Les gens passent beaucoup de temps sur ces nouveaux outils de communication, c’est une bonne idée de retourner la tendance et de les utiliser pour faire de la pédagogie”, poursuit le pathologiste, qui exerce à l’hôpital Bichat à Paris.

Sur Internet, les théories alternatives bénéficient souvent de la même visibilité que ce qui est valable scientifiquement. Le but est d’apporter une connaissance fiable pour permettre de faire la part des choses.

Combattre les fake news par l’humour

Ces “toubibs du web” sont bien souvent les premiers à démystifier les idées et défis farfelus qui pullulent sur la plateforme. L’occasion de rappeler aux internautes, que non, tremper ses testicules dans de la sauce soja ne permet pas d’en ressentir le goût, ou que la pastille intégrée dans les tests de grossesse n’a pas les mêmes effets qu’une pilule du lendemain. “Ce n’est pas un plan B…”, avertit Rose Marie Leslie dans une vidéo Tik Tok, expliquant aux internautes que la pastille sert simplement à ne pas humidifier certaines parties du test.

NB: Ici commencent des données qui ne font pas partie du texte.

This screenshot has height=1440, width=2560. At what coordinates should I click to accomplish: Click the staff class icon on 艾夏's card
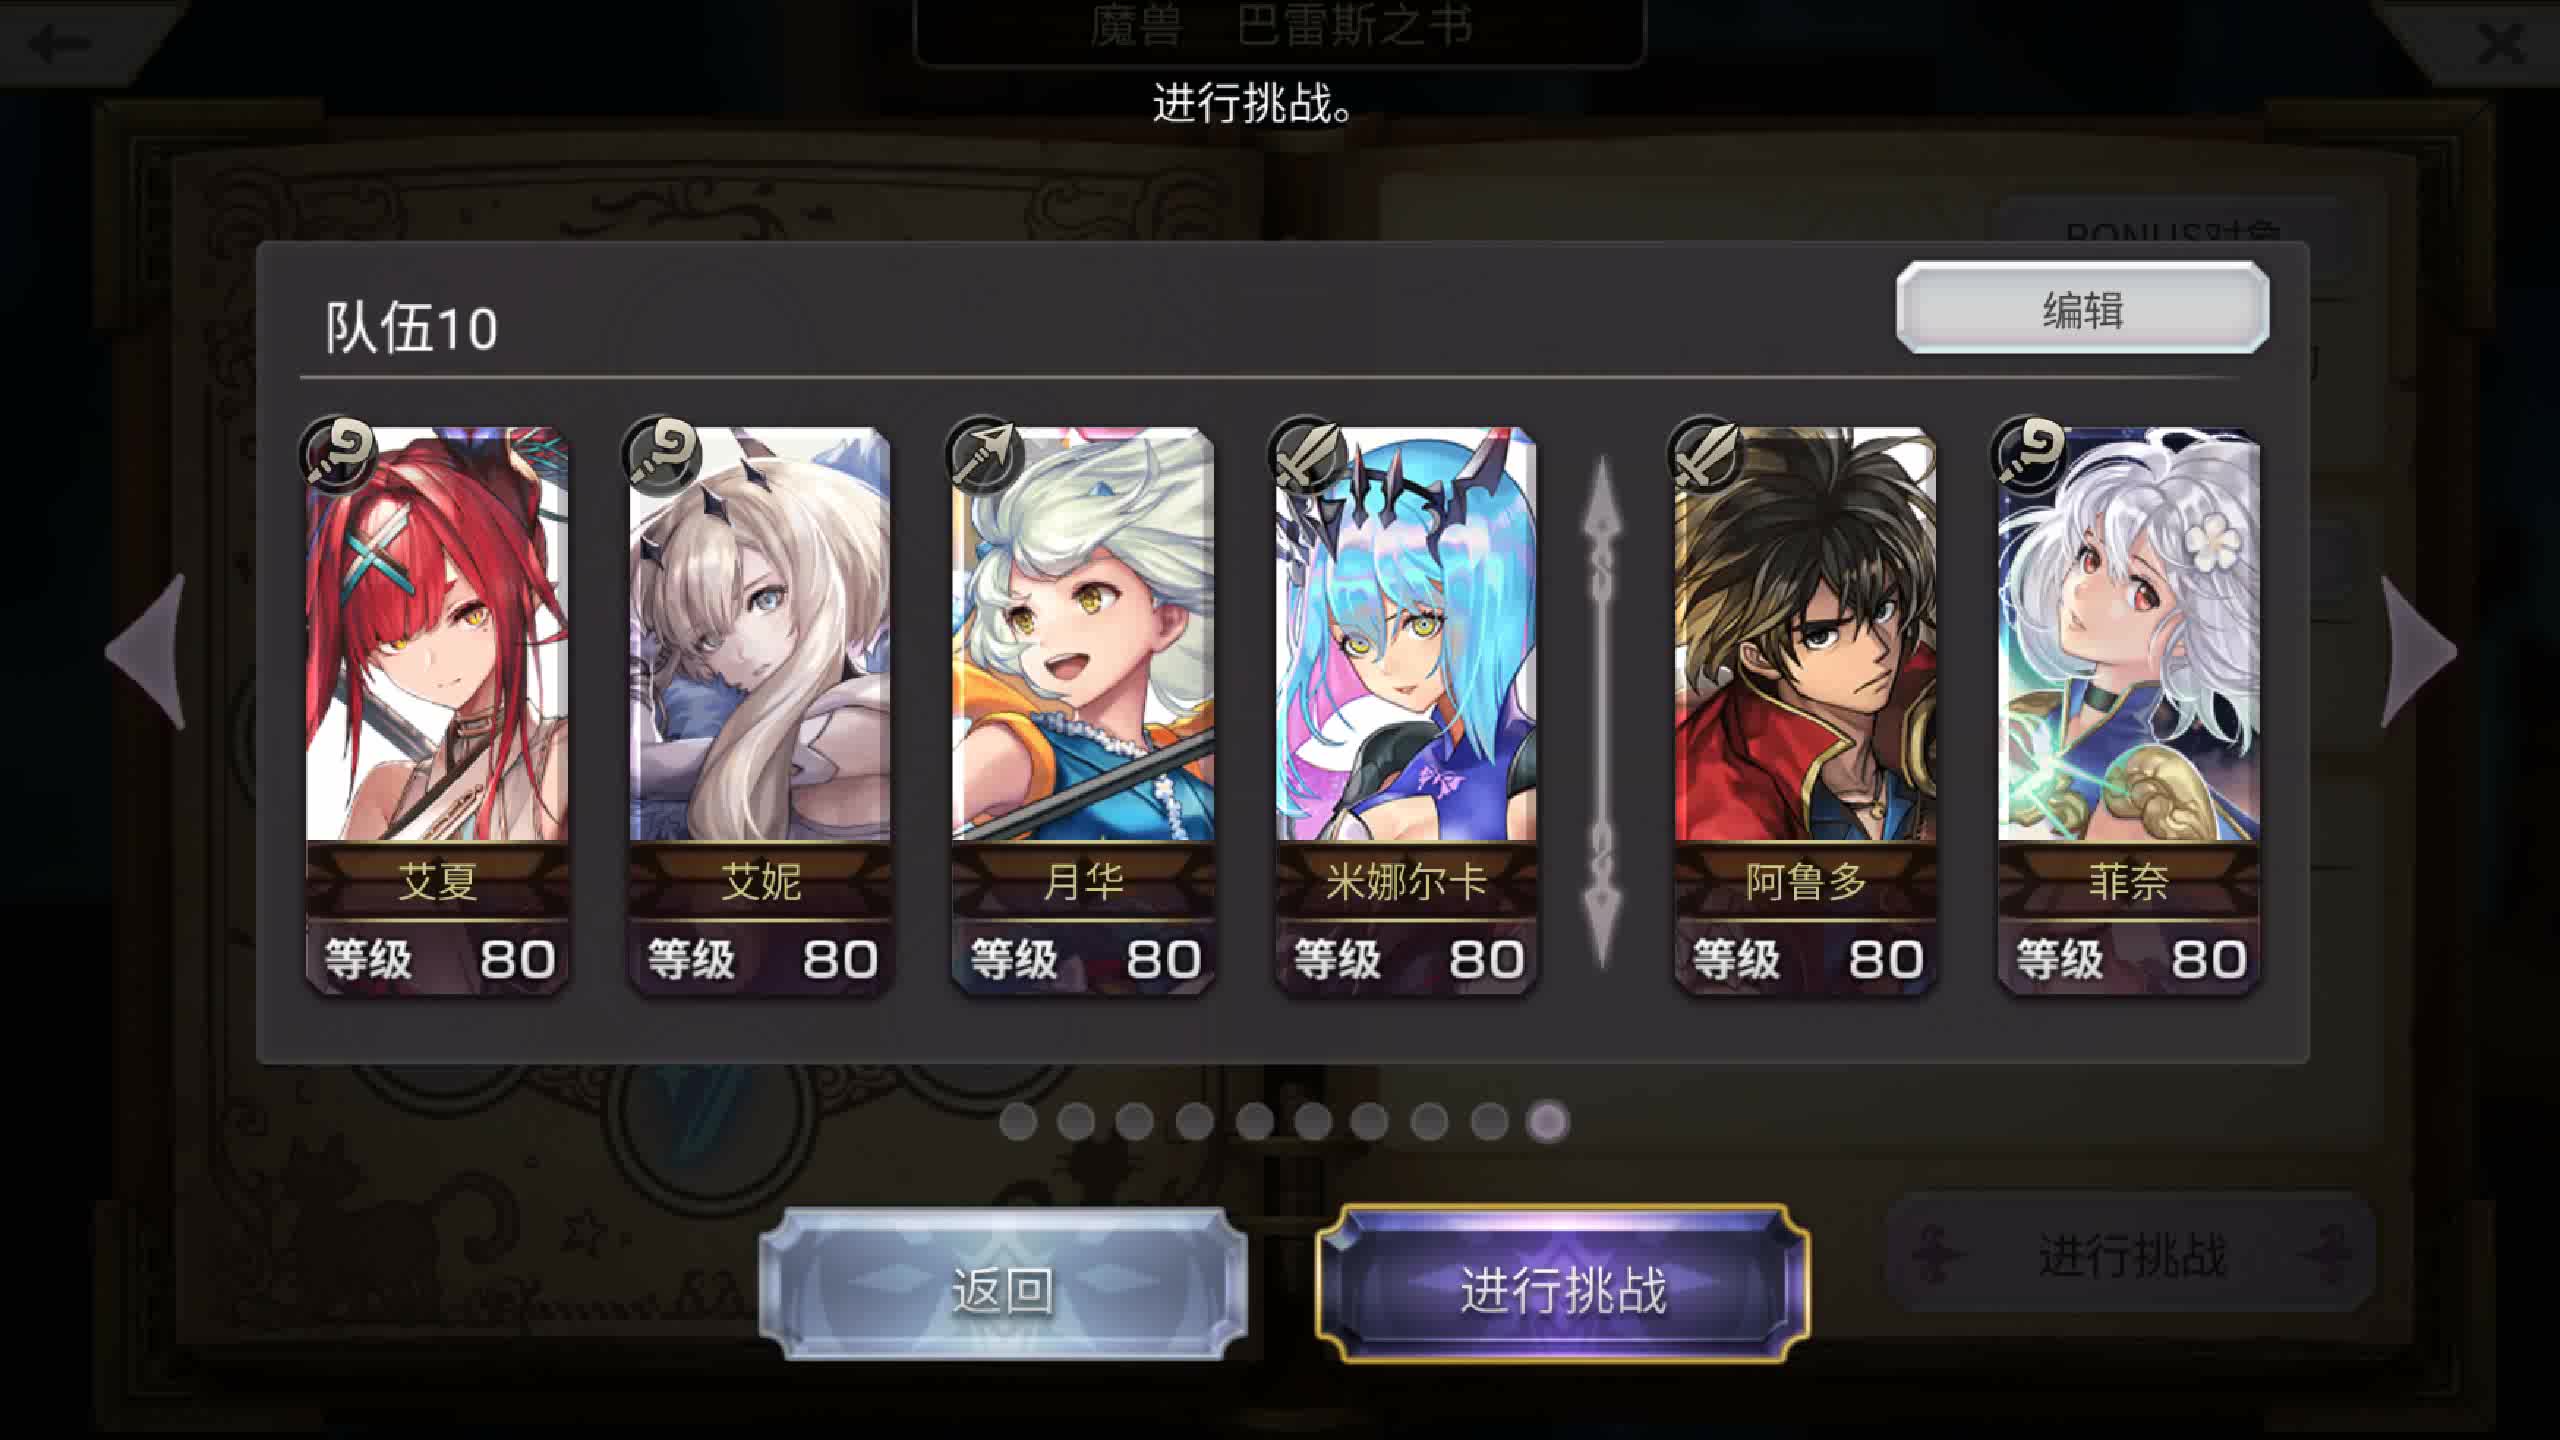(x=339, y=455)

Moins inoffensive, la mode du “Skull-Breaker Challenge”, pratique qui consiste à essayer de faire tomber une personne pendant qu’elle saute en l’air, a alerté des médecins qui ont appelé, avec humour, les internautes à ne pas relever le défi.

Consciente de l’audience grandissante de la plateforme, l’Organisation Mondiale de la Santé vient d’ailleurs de créer son compte Tik Tok. Elle y diffuse notamment des informations pratiques pour lutter contre la contagion du coronavirus.

Rétablir le lien soigné-soignant

Via Tik Tok, les médecins espèrent aussi rétablir la confiance des jeunes générations envers le corps médical.  “Autrefois tout le monde savait où vivait le médecin du village. Vous aviez confiance en votre docteur car vous le connaissiez aussi en tant que personne”, souligne Danielle Jones dans les colonnes du New York Times.

Pour rétablir ce lien, “la vidéo est le format idéal”, appuie encore Ilyass Zouhry. “J’essaye de rester captivant, que soit par le décor, la manière de présenter, la musique… Même en deux minutes, on peut transmettre un vrai message.

Mais cette visibilité peut aussi exposer les médecins à du cyberharcèlement, comme a pu l’expérimenter la pédiatre américaine Nicole Baldwin en janvier dernier. La jeune femme publie une vidéo dans laquelle elle met en avant les bénéfices des vaccins et réfute la théorie selon laquelle ils pourraient causer de l’autisme. En retour, elle reçoit des centaines d’insultes, dont des menaces de mort. Sur Tik Tok comme ailleurs, la lutte contre les fake news n’est jamais une promenade de santé.